Garrincha, desde su irresponsabilidad amable, podría, quién sabe, darnos la clave de un secreto que él poseía y que él mismo no alcanzaba a comprender, inocente del origen mágico de sus músculos y sus pies. Divertido, espontáneo, imprudente, con una inocencia que no excluía las astucias instintivas de Macunaíma –ningún modelo más exacto que ése–,seducía a un pueblo que, mirando a su alrededor, no encontraba a los grandes héroes, a los santos milagrosos de los que precisa en el día a día. La sociedad se entendía con él muy fácilmente. Garrincha no pedía nada a sus admiradores; no les exigía sacrificios ni esfuerzos mentales para admirarlo y seguirlo, pues por principio de cuentas no quería que nadie lo siguiese. Cargaba a sus espaldas un peso alegre, dispensándonos de arrastrar la misma condena. Su ambición o proyecto de vida (si es que, tratándose de Garrincha, se puede hablar de un proyecto) consistía en la plática de cantina, en los placeres de la cama, de donde vendría el placer de nuevos hijos, en el desentendimiento, al fin, con los bienes burgueses de la vida.

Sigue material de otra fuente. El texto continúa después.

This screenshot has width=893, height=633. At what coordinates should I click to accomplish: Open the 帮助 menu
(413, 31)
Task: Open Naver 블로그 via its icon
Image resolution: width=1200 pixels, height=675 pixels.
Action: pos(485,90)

No soy de los que, como los dirigentes deportivos, clubes, autoridades civiles y fanáticos hinchas en general, muestran su ingratitud hacia Garrincha. En la propia esencia del futbol profesional se instalan la ingratitud y la injusticia. El jugador sólo vale mientras juega, y si es fino al jugar. No le perdonan el lapso sin inspiración, el traicionero titubeo de un instante, la sombra de los problemas personales sobre su desempeño en el partido. Es el precio que se paga por deslumbrar a la afición y a los señores de la banca, para desahogar nuestra alma, para consolarnos de nuestros fracasos, para disimular las amarguras de la nación. Él cree que entró al campo a defender su sustento, pero su misión fundamental será defender a millones de angustiados presentes y ausentes de sus fantasmas personales o colectivos. Garrincha fue uno entre muchos de esos desdichados, de los cuales sólo se salva uno que otro elegido, con la estrella en la frente, como Pelé.

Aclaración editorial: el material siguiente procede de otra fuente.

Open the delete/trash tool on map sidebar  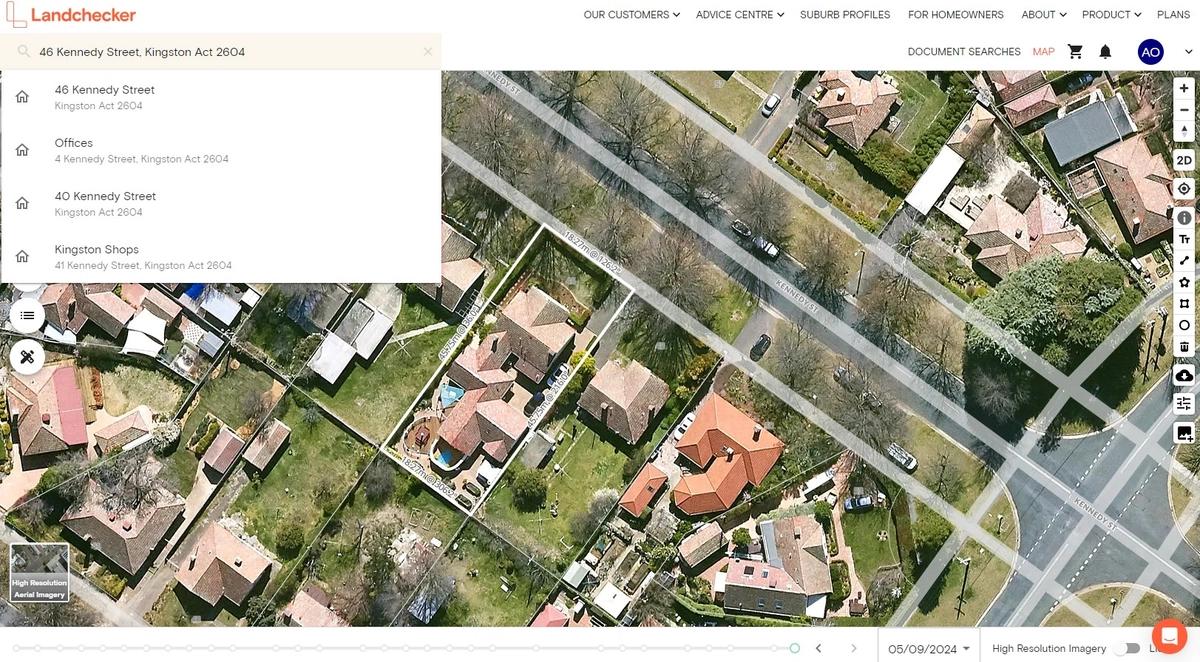click(x=1184, y=346)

La simpatía nacional acogió a Mané en todas las jugadas de su vida, por más desastrosa que ésta fuera, y eso es algo que nos libra del remordimiento que nos causa su triste fin. El niño grande que él nunca dejó de ser fue víctima del germen de autodestrucción que traía consigo: le faltaban las defensas psicológicas que lo salvaran del clamor de amigos y fanáticos. Garrincha, adorable, era una hoja al viento. Queda el maravilloso recuerdo de sus increíbles hazañas, que regalarán siempre una sonrisa a quien las traiga de nueva cuenta a la memoria. Basta ver un video de los partidos que disputó: se percibe al instante cómo el cuerpo humano puede ser instrumento de las más geniales creaciones en el espacio, rápidas como el relámpago e imborrables en la memoria. Quien vio jugar a Garrincha no puede tomar en serio las teorías científicas que predicen la inminente parábola de una pelota y garantizan la victoria –que no llega.
Si hay un dios que rige el futbol, ese dios es ante todo irónico y burlón, e hizo de Garrincha uno de los enviados suyos con la encomienda de burlar todo y a todos en los estadios. Pero como es también un dios cruel, despojó al pobre Garrincha de la facultad de percibir su condición de enviado divino. Fue un pobre y pequeño mortal que ayudó a un país entero a sublimar sus tristezas. Lo malo es que las tristezas vuelven, y ya no tenemos otro Garrincha. Necesitamos uno nuevo, que nos alimente el sueño.
*Publicado en el diario Jornal do Brasil, el 22 de enero de 1983, dos días después de la muerte del crack.